I don’t particularly enjoy living in Vegas either. It’s a desert of light, heat, noise, and drugs. You can’t even see the stars in the night sky from the city lights. Finding a moment of peace is nearly impossible. And I’m getting tired of it all. The initial excitement of foam parties and sushi boats, the VIP concert tickets, the drug-induced meditation retreats with shamans have already lost their appeal to me, but I’m in it all neck-deep now, and without Don and the company, I have nothing.

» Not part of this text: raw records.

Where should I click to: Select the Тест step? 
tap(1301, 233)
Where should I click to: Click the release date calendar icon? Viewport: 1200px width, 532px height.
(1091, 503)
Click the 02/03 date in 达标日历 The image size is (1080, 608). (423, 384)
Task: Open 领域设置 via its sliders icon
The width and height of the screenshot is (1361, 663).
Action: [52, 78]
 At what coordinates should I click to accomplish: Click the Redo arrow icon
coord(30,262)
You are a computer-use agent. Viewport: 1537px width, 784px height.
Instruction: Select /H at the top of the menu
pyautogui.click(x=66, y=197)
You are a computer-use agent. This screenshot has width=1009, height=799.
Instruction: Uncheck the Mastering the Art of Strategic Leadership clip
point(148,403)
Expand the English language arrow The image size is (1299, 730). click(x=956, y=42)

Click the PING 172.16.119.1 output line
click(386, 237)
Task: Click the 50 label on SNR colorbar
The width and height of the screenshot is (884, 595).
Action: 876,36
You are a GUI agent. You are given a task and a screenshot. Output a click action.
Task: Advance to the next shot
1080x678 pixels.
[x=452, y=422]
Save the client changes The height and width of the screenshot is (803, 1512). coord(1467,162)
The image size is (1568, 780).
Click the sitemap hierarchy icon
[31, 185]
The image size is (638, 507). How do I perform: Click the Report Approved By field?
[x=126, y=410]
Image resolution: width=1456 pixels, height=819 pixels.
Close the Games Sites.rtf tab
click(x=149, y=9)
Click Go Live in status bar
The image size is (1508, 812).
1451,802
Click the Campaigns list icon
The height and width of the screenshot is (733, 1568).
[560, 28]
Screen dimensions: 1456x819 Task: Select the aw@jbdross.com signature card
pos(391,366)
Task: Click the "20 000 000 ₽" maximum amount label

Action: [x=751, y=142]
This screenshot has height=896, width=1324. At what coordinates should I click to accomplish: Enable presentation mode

“We just need a little more seed money, and then we can start the projects Don’s been talking about,” I would tell Nelli when she asked me why all we do is travel and talk at summits. “Then we will be richer than you can imagine. I’ll move wherever you tell me to. We could buy a mansion somewhere along the California coast. Or move to a beachside villa in Florida. Whatever you and Ryan want.”
At first, she believed me and we would start making plans, but now she falls silent and walks away when I mention it.
Nelli has always been mysterious. I can never figure out what is going on in her head. Not because of any language barrier between us, but because she has this quiet sadness about her, like someone who suffered from childhood abuse or trauma. My theory fell apart when Nelli’s parents visited us in Colorado. I watched their gentle and respectful interactions, which made it clear that I was wrong to assume her dad or mom would ever harm a hair on her head.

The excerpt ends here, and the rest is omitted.